Discussing Your Estate with Family

Having this conversation before your death, when choices can be explained, will help avoid the potential relationship damage that can
happen if no one is aware or understands
your decisions.

Choose the Right Person for the Right Job
While you are likely to consider the feelings of your family members, try to take the emotion out of your decisions and select the people who will be best at certain tasks. Once people understand the various roles and what they entail, they tend to understand why a particular person was selected. The roles can range from
being the executor of the estate, to the guardian of your children, to making medical decisions on your behalf.

Prepare the Appropriate Documents
Once you have determined who will handle the key roles, you will want to get the proper paperwork drafted and notarized. These documents may include: your will, trust, 
durable power of attorney, healthcare power of attorney, and guardianship designations.

Prepare for the Conversation
You’ll want to take the time to think through this conversation and anticipate the questions people will have.

You will want them to understand what your goals are for the estate plan, what the various roles are and what they entail, and why certain people were chosen for certain roles. It is important to think through your family dynamic
in approaching this conversation. Should it be a more formal conversation that includes an attorney or financial advisor to help explain the roles and your choices? Should it be more casual discussion around the dinner table with only family?

Either way, you will want to make sure you set ground rules to avoid confrontation. You will want people to express their thoughts but if it becomes argumentative, let them know the
meeting will be canceled until it can be
discussed rationally.

Keep the Conversation Going
Let your family know that this will be an ongoing discussion as circumstances change, such as new marriages, new children, divorce, etc. By having regular conversations, you can avoid the “Mom would have wanted this” argument. Setting this expectation can help prevent future family tension.

Distributing Personal
Possessions

Dealing with major assets may be so time consuming that you don’t even think about your personal possessions, leaving distribution
decisions up to your heirs. But disputes over personal possessions are more apt to cause conflict. Some items to consider include:

Take time to think about who should receive treasured personal possessions. You might want to detail your wishes in a separate letter to your heirs to prevent disagreements.

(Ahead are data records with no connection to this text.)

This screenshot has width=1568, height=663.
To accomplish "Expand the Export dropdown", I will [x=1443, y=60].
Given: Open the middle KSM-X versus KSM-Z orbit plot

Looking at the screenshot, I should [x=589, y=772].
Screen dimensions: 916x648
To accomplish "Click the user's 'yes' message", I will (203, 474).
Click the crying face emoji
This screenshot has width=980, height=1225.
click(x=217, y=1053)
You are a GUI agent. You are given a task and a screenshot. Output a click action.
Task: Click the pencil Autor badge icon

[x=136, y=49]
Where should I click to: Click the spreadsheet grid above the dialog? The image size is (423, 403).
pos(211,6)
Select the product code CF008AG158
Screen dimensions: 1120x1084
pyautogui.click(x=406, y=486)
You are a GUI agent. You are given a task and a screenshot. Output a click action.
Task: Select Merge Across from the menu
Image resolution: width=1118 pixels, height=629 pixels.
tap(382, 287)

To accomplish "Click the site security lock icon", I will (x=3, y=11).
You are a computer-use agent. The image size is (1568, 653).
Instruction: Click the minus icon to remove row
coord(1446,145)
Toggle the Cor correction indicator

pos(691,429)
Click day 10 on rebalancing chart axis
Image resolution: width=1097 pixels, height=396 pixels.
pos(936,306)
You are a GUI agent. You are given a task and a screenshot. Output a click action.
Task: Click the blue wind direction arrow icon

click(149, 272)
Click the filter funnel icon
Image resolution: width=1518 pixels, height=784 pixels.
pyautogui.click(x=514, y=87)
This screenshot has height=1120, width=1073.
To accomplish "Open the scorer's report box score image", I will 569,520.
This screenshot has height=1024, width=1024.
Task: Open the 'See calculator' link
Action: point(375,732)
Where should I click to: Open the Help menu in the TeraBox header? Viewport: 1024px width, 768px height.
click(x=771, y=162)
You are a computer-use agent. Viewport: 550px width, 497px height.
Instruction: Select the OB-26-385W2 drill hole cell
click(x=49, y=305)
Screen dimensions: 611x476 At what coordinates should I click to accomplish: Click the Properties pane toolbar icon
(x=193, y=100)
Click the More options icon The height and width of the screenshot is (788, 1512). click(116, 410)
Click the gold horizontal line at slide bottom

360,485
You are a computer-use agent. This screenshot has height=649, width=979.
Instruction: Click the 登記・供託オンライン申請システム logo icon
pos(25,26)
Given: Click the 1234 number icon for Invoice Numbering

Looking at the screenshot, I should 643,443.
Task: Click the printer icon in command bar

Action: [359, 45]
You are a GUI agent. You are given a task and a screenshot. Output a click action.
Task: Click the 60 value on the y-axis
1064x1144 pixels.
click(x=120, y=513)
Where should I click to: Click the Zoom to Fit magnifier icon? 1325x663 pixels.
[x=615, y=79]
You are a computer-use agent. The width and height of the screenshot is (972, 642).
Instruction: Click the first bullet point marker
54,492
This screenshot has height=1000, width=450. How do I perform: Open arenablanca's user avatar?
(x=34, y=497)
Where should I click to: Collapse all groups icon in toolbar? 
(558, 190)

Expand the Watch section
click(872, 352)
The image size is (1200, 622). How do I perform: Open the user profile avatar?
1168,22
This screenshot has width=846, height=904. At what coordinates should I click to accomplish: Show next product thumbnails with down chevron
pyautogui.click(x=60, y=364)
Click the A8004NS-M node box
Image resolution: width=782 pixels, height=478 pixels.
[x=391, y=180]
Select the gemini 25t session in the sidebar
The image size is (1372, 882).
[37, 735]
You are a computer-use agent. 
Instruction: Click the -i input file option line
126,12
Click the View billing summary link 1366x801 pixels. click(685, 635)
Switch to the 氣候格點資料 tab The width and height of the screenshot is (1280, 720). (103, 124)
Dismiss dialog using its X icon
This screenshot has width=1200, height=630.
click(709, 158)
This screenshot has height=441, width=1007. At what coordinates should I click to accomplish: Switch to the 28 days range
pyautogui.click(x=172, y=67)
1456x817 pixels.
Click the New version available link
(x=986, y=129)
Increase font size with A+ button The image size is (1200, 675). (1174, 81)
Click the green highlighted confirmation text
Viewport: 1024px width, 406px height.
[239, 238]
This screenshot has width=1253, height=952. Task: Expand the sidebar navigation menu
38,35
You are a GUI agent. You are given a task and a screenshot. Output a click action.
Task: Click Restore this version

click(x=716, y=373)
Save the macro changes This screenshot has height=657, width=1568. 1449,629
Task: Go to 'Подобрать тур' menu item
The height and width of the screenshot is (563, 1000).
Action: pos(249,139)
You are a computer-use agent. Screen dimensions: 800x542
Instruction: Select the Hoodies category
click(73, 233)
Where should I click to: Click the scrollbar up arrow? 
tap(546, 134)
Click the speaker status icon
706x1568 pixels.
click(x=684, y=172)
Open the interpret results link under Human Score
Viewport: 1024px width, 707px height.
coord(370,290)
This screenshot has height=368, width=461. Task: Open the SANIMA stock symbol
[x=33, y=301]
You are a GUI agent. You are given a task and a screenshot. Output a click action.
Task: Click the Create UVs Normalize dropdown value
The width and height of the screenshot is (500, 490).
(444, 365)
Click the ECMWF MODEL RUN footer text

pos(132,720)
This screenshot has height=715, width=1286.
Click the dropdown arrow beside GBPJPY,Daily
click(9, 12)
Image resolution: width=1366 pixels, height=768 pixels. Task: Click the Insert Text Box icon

Ask your heirs what possessions are important to them. Otherwise, you may inadvertently give a treasured possession to one child without realizing its importance to another child.

Don’t distribute assets based on arbitrary criteria. You don’t necessarily have to give your jewelry to your daughter or  your tools to your son.

Devise a method for heirs to distribute personal possessions. After you have determined how to distribute your most valued possessions, detail a method for heirs to distribute the rest of your possessions. It can be as simple as having heirs take turns selecting items or flipping a coin.

Financial Thoughts

Previously active investors who are unaware that they have experienced a decline incurred roughly a 15% loss in financial wealth. Inactive investors experienced about 6% in financial losses. More than half of the average loss was attributable to a decrease in the value of stocks, mutual funds, and investment trusts (Source: AAII Journal, November 2020).

The Employee Benefit Research Institute analyzed 401(k) plan balances for consistent participants for the years 2010 through 2018. The average 401(k) plan account balance increased at a compound average annual growth rate of 13.9% from 2010 to 2018, for an average increase from
$63,756 to $180,251. The median account balanced increased 17.3% over the same time period, to $90,015 at the end of 2018. Two thirds of 401(k) participants’ assets were invested in equities, with younger participants having a higher allocation to equities than older participants. Fourteen
percent of participants were in their 20s and 13% were in their 60s (Source: AAII Journal, November 2020).